→ ABOUT THIS TASK:
Look below for the line that has "Given: Expand the Idea field chevron". Set down the lines from there through the line that has "The image size is (604, 457).", exactly as written.

→ DATASET EXTRACT:
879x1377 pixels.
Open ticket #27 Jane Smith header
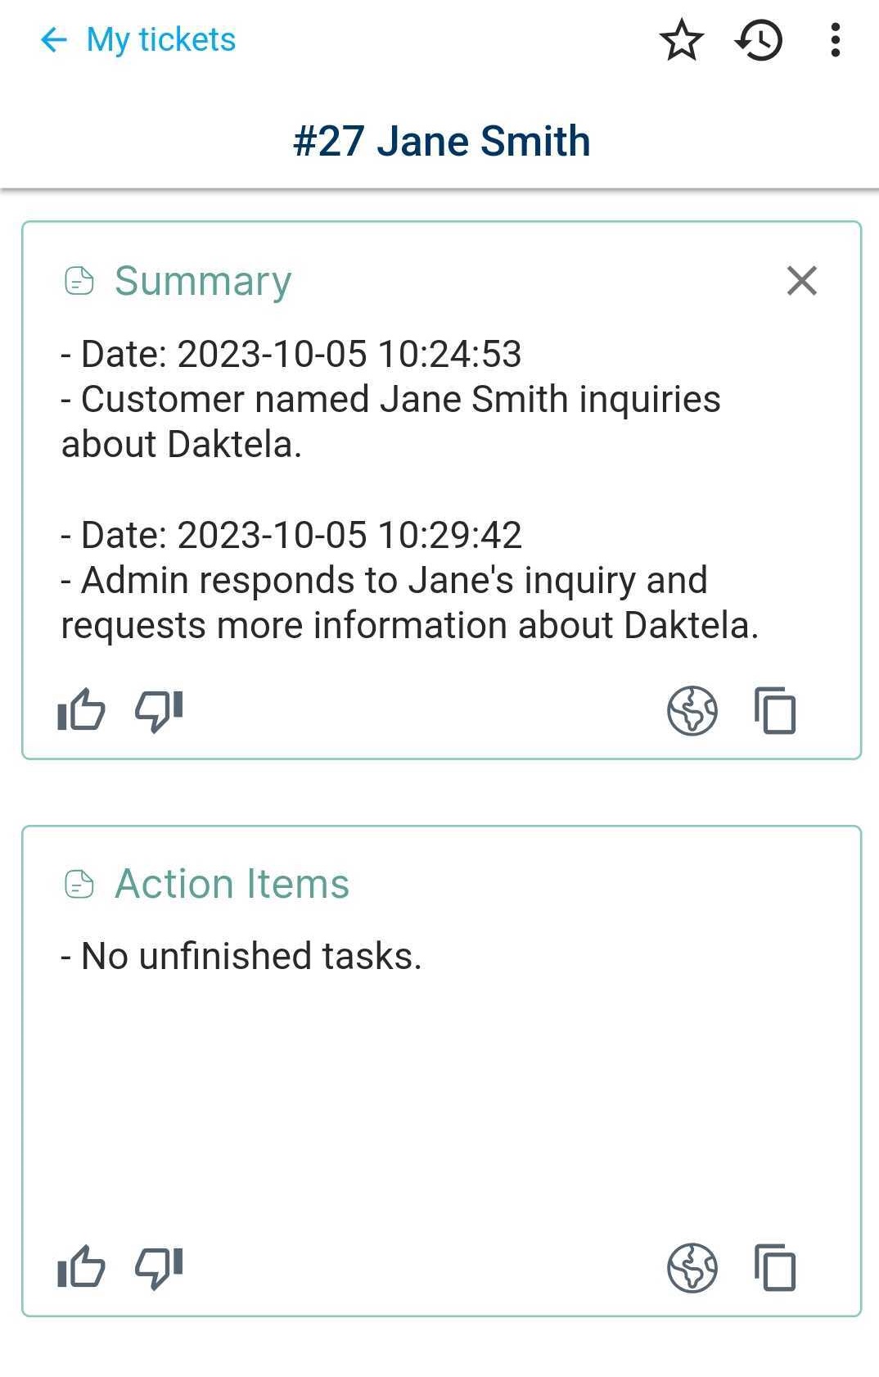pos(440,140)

---

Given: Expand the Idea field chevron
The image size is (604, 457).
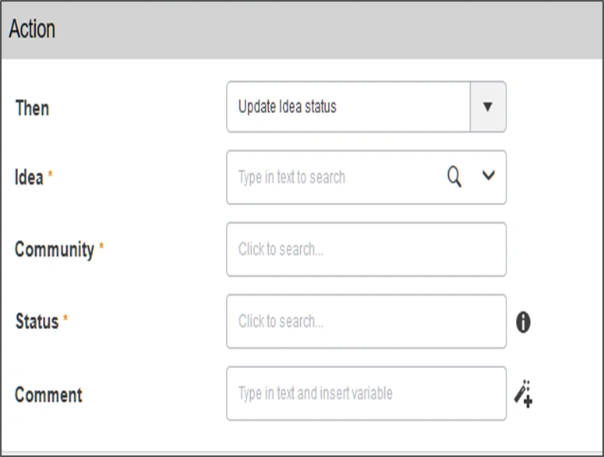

→ YOUR RESPONSE:
Given: Expand the Idea field chevron
The image size is (604, 457).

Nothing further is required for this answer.